Unspoiled Paradise – Turk and Caicos Islands, The Bahamas
Turk and Caicos Islands, The Bahamas
The Turks and Caicos Islands. I reacted exactly the same way, “the what and where?” Many people, though well traveled, have yet to hear of these treasures of paradise which continue to linger undiscovered by most tourists.
The Turk and Caicos Islands lie southeast of the Bahamas, north of the island of Hispaniola, only 575 miles southeast of Miami, Florida, a one hour and thirty minute flight. Leave the crazy Miami night lifestyle behind because these islands are not notorious for their fanatic night clubs. They are quiet, in an unspoiled haven.
Stuffy attitudes and high expectations of luxurious accommodations should also be checked at the gate, unless you are willing to spend high dollars. Smaller lodging options might not include the usual amenities such as telephones and televisions. True admirers of unpolluted waters and beaches will appreciate these limitations.

SUPPLIED DATA:
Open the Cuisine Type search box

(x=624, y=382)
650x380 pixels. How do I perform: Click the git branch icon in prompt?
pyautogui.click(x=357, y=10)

EXERCISE REQUIREMENTS:
(1) Answer these questions using the Turks and Caicos piece:
(a) How far are the islands from Miami, and how long is the flight?
(b) Which usual amenities might smaller lodging options not include?
(c) What kind of night spots are the islands not notorious for?
(2) Reproduce the Turks and Caicos piece between "Unspoiled Paradise –" and "an unspoiled haven.", inclusive.

ANSWERS BY TASK:
(1)
(a) 575 miles southeast of Miami; a one hour and thirty minute flight.
(b) Telephones and televisions.
(c) Fanatic night clubs.

(2)
Unspoiled Paradise – Turk and Caicos Islands, The Bahamas
Turk and Caicos Islands, The Bahamas
The Turks and Caicos Islands. I reacted exactly the same way, “the what and where?” Many people, though well traveled, have yet to hear of these treasures of paradise which continue to linger undiscovered by most tourists.
The Turk and Caicos Islands lie southeast of the Bahamas, north of the island of Hispaniola, only 575 miles southeast of Miami, Florida, a one hour and thirty minute flight. Leave the crazy Miami night lifestyle behind because these islands are not notorious for their fanatic night clubs. They are quiet, in an unspoiled haven.